Microsoft and whsmith.co.uk have joined forces to create the UK's first online store to offer downloadable e-books.

By Joey Gardiner

Published: 26 March 2001 19:00 GMT

The deal was unveiled today at the London International Book Fair in Olympia.

Kate Kennedy, joint MD for whsmith.co.uk, said: "Through traditional retail, web and WAP, WHSmith has a commitment to being available wherever our customers want to be. Now we can also be available in whatever form our customers want."

Jeff Ramos, Microsoft's emerging technologies global marketing director, said: "WHSmith is top of the list of UK book retailers with a global brand recognised across the world. It's great that both partners have the same sort of leadership and commitment to innovation."
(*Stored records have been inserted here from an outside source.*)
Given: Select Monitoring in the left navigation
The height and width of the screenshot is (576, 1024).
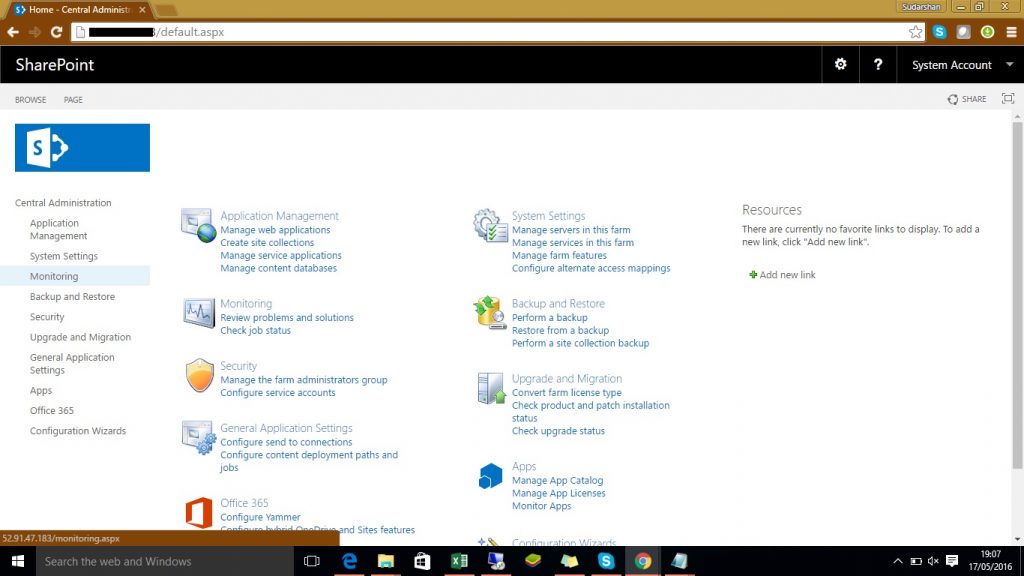Looking at the screenshot, I should tap(54, 276).
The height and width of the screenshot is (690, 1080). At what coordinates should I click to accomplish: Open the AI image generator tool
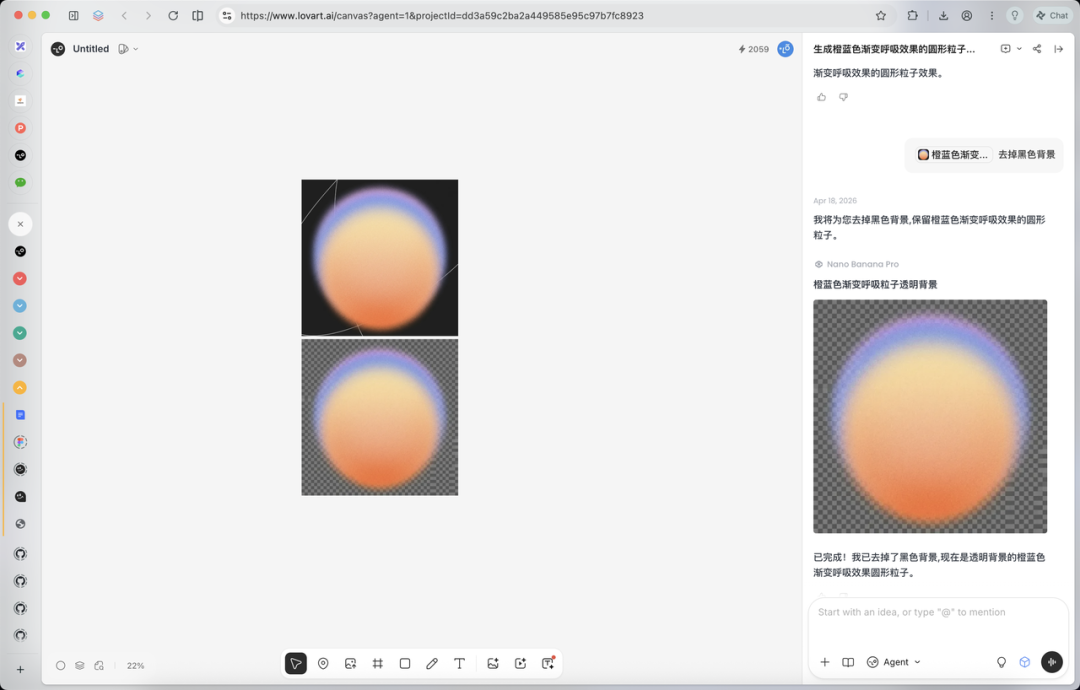493,663
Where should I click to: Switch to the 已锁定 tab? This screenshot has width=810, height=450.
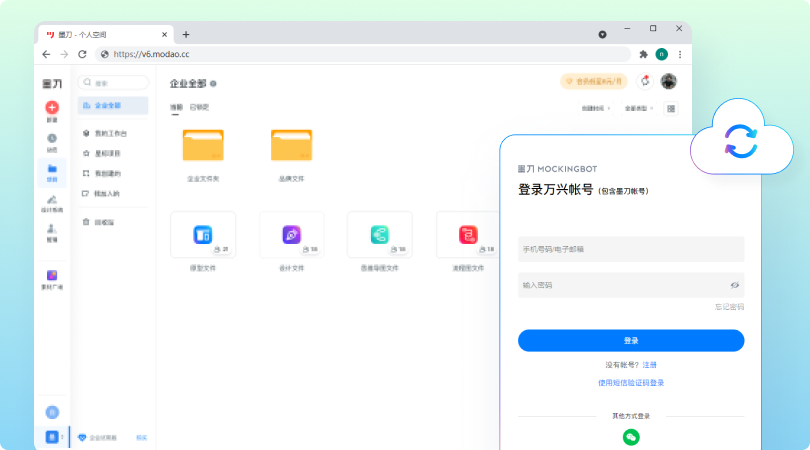pos(200,107)
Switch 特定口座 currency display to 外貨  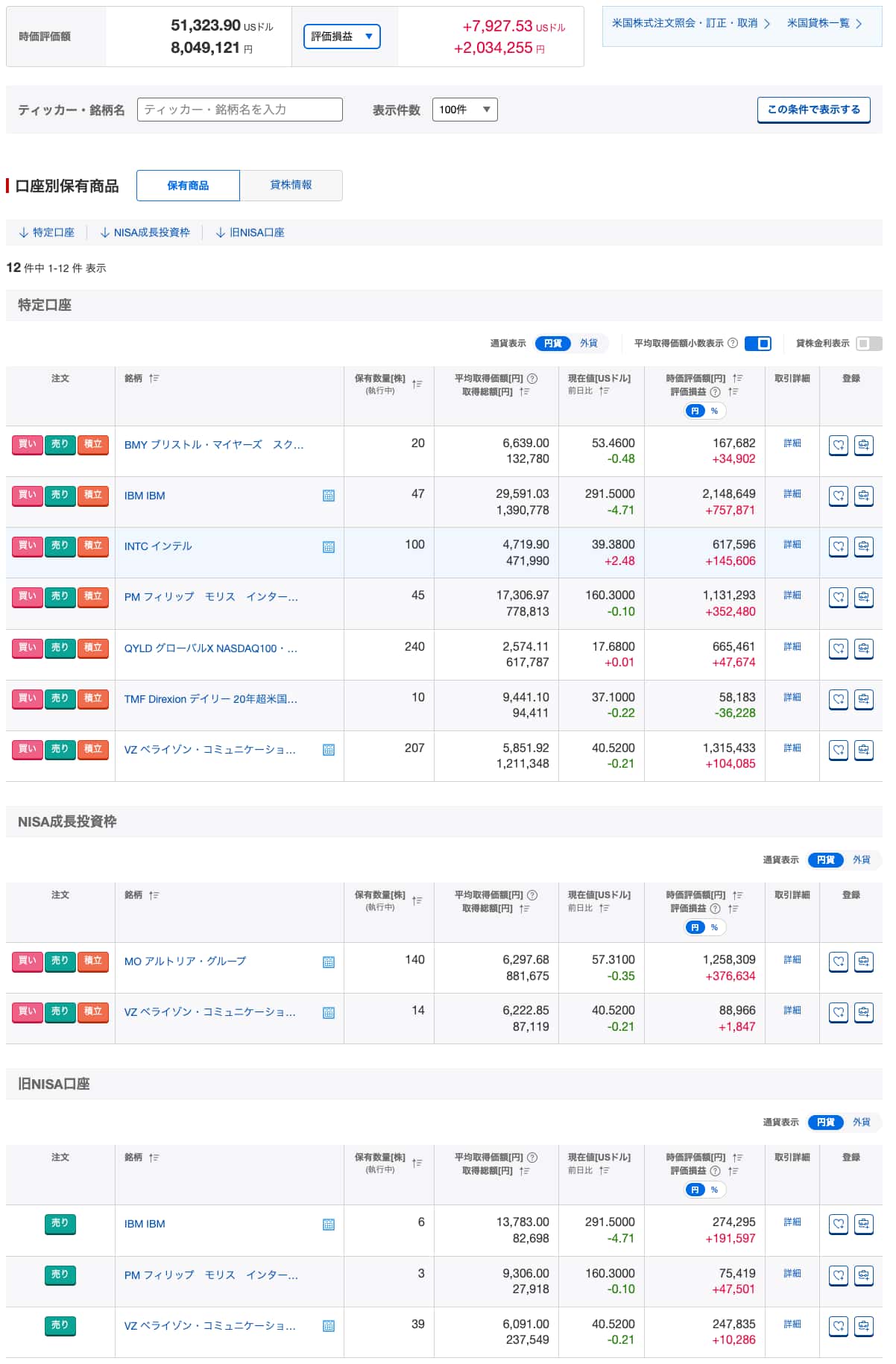(x=589, y=343)
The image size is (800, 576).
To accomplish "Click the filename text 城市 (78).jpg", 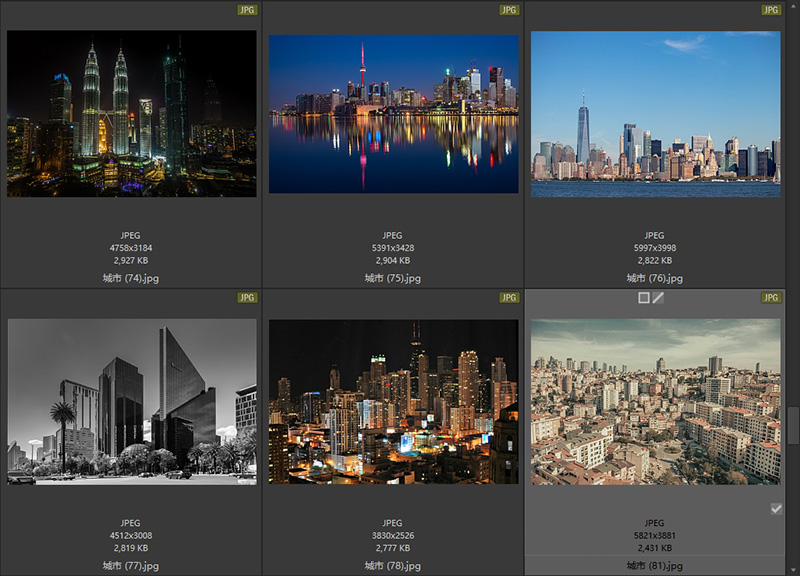I will [x=393, y=566].
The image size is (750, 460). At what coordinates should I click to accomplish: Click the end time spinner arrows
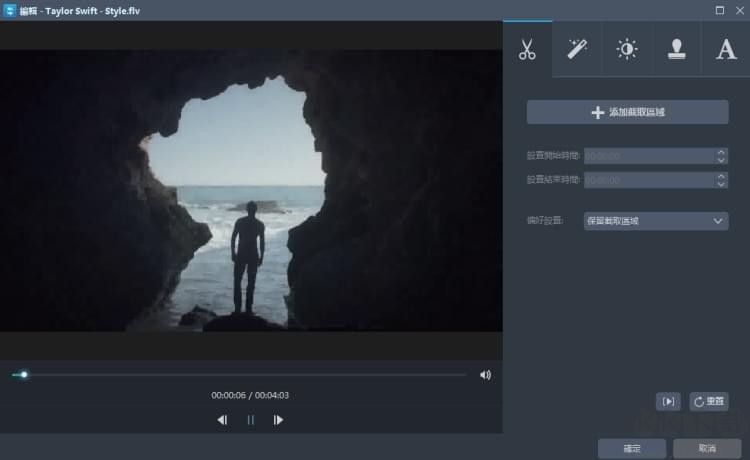pyautogui.click(x=721, y=180)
The deal will see Microsoft developing a whsmith.co.uk branded version of its Microsoft Reader as well as its digital rights software. whsmith.co.uk is committed to selling e-books on its website by the end of the summer, and plans to have up to 1,000 titles available at launch.

The e-books will be viewed on a variety of devices running Reader software, which attempts to make text easier to read than on PCs, laptops or standard PDAs.

However, the relative immaturity of the market means vital issues - notably pricing - are still to be resolved. WHSmith claims they should be just under the price of traditional paperbacks. However, the company will wait to see how customers use e-books and added the potential ability of people to download book extracts will mean the generation of different pricing models.

Microsoft already has deals with US e-tailers including Amazon and BarnesandNoble.

Today's partnership is non-exclusive, and other deals are thought to be in the offing. As it is, whsmith.co.uk claims to be in the top ten of UK e-tailers, but does not have the profile of pureplay online bookstores such as amazon.co.uk and bol.com.

There are a number of other barriers to adoption of e-book technology. Firstly, the author's permission has to be gained to put books online, as traditional rights agreements don't cover the download of content.

Also hardware vendors have to agree to make devices compatible or pre-install the Reader software. Microsoft's main rival, Adobe, says it overcomes this problem by basing its e-book technology on the already popular Acrobat Reader.

However Mike Homer, analyst at Forrester Research, said the market will remain a niche one. He told silicon.com: "This will never be the dominant channel for the publishing industry - we're not going to see people reading novels in an e-book format."

Microsofts Ramus admitted the hardware needs to improve before the market can take off.